-- BEGIN Text segment --

# Ashley Wood Stoves?



## sidepasser (May 10, 2002)

Hi,

Backstory: My mom had an Atlanta Stove Works stove that looks like a big brown box. It doesn't get hot on the outside and holds 22-23" wood logs.

Well stove grate fell down because frankly, the stove is shot. The walls have thinned, the grate holder broke off because it was burnt through. After 20 years, I reckon it was time.

Now she wants one just.like.that.one. Atlanta Stove Works is out of business.

The only stoves I can find are these:

http://www.homedepot.com/p/US-Stove...irculator-BEC95/202815108?N=c4ls#.UoQmtHBwras

What do you think? She has to have a wood heater/stove that has the pipe out the back because she runs the flue up the chimney.

Also, she is old and is scared she might fall against a wood heater that gets hot all over so wants one that doesn't get hot on the outside. 

Do you know of another brand or kind that is like this one that may be better?

let me know please, I have to get her some heat. Right now she has strip electric and that costs $$$$$ to run for any length of time. She won't have a regular wood heater like a Fisher or something..I tried.

Thanks and if this is the wrong place to post, please move to the right place. Edited to add: if she would just move in with me..we would not be having this problem


----------



## Allen W (Aug 2, 2008)

https://www.usstove.com/index.php?route=product/category&path=310This out fit manufactures them. There are a lot of ashley stoves around but I've never used one so I don't know any thing about them.


----------



## VT Chicklit (Mar 22, 2009)

I have an Ashley similar to the one you decribed. We love it. It is very efficient. We purchased ours off of Craigs List from a guy who was in the process of moving. The stove was just over a year old when we bought it a couple of years ago. I have found them new, on line when we were trying to find out the value of the stove.


----------



## jwal10 (Jun 5, 2010)

http://www.northerntool.com/shop/to...ci_sku=21468&gclid=CIzZoMS247oCFQfZQgodHSEAyA


----------



## ovsfarm (Jan 14, 2003)

-- END Text segment --

### List of tasks
1. Answer these questions from the Ashley wood stove thread:
(a) What length of wood logs does the Atlanta Stove Works stove hold?
(b) Where does the mother run her stove's flue?
(c) From where did VT Chicklit's household purchase their Ashley?
2. Reproduce the Ashley wood stove thread starting with "I have an Ashley" and going on through "(Jun 5, 2010)", swapping "Craigs List" for "an online classifieds site".
3. Go on with the Ashley wood stove thread from its last line.

-- BEGIN Material provided --

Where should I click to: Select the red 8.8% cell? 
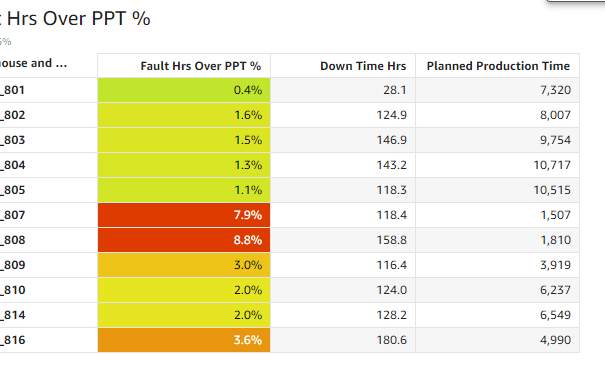pos(184,240)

-- END Material provided --

### Results in order
1.
(a) 22-23" logs.
(b) Up the chimney.
(c) Off of Craigs List, from a guy who was in the process of moving.

2.
I have an Ashley similar to the one you decribed. We love it. It is very efficient. We purchased ours off of an online classifieds site from a guy who was in the process of moving. The stove was just over a year old when we bought it a couple of years ago. I have found them new, on line when we were trying to find out the value of the stove.


----------



## jwal10 (Jun 5, 2010)

3.
There was an older Ashley in our house when we bought it and we replaced it when it wore out with a US Stoves WonderWood (also shown in the ad link above at TSC) a few years back. We got ours for similar reasons to those your mother has. We had a toddler in the house and we heat exclusively with wood, so much of the winter the stove is roaring hot. The outer metal "shell" would burn if she fell against it, but would not sear flesh from bone like a cast iron one would.

Problems that we have had are that we have needed to replace a few firebrick here and there - easy process, brick are pretty cheap, also at TSC. And you have to be careful about putting water on top to steam or cooking on top. We have seen rust develop fairly quickly in both the outer metal shell and the inner metal firebox. Minor problem with having to replace the fireproof rope gasket around the door of the old Ashley. Haven't had to do it with the new one yet.

Ash pan easy to remove. Important to have a little "hoe-like" scraper to reach back in and clean out the area where the ash pan rests. Cheap welding gloves available at Harbor Freight, that come well up your forearm, are fantastic for emptying the pan and also for loading in more logs. No burns since we started getting them and I think it was around $10 for a pack of 3 pr. Another tool we like is a long, sturdy poker with a short hook at the end that we can use to lever a log over top of the existing coals to the back of the stove.

Now that our daughter is 15, I think I'd like to replace this WonderWood with a cast iron stove when it wears out. My mother got a nice Vermont Castings stove used and it is great. Our stove does heat our 2 story farmhouse well enough, but it does not generate nearly the amount of heat Mom's VC does. I do think the cast iron ones will last a lot longer than the WonderWood and Ashley types of double box construction.


----------



## kudzuvine (Aug 11, 2011)

my parents had an Ashley. I had a Warm Morning brand - both great. Fire bricks and other internal easily replaceable. I loved the "box" shape. Cooked on top of mine all the time. whatever you find, you should really check the flu


----------



## Mutti (Sep 7, 2002)

The Wonder Wood is the same as an Ashley. We've had one for years. Backup heat to our outdoor wood boiler. You can lift the top and cook on it. Actually did a turkey one Thanksgiving when the power went out!

Very available still. I saw several models at our local feed store last week when getting some rope gasket for the boiler. Haven't gone up that high in price. Always appreciated the ash pan. Most Franklin type stoves require letting fire go out and making a mess with shovel/pail.

One thing to think about is legality of having wood stove. Personally, I don't care but in some places they have strict rules about them. And proper installation is super critical. Every winter our local volunteer fire dept. saves several foundations for wood stove burners. Three just in our one mile radius!!!


----------



## 7thswan (Nov 18, 2008)

I have seen something like that at Tractor supply. IIRC it is also Brown.


----------



## sidepasser (May 10, 2002)

Thanks everyone, I will see if she wants me to order one from Home Depot. Problem is she wants to see it before she buys it and down here, I have not been able to find a store that has one in stock. I may call HD and ask if they can have one shipped so she can look at it before buying it.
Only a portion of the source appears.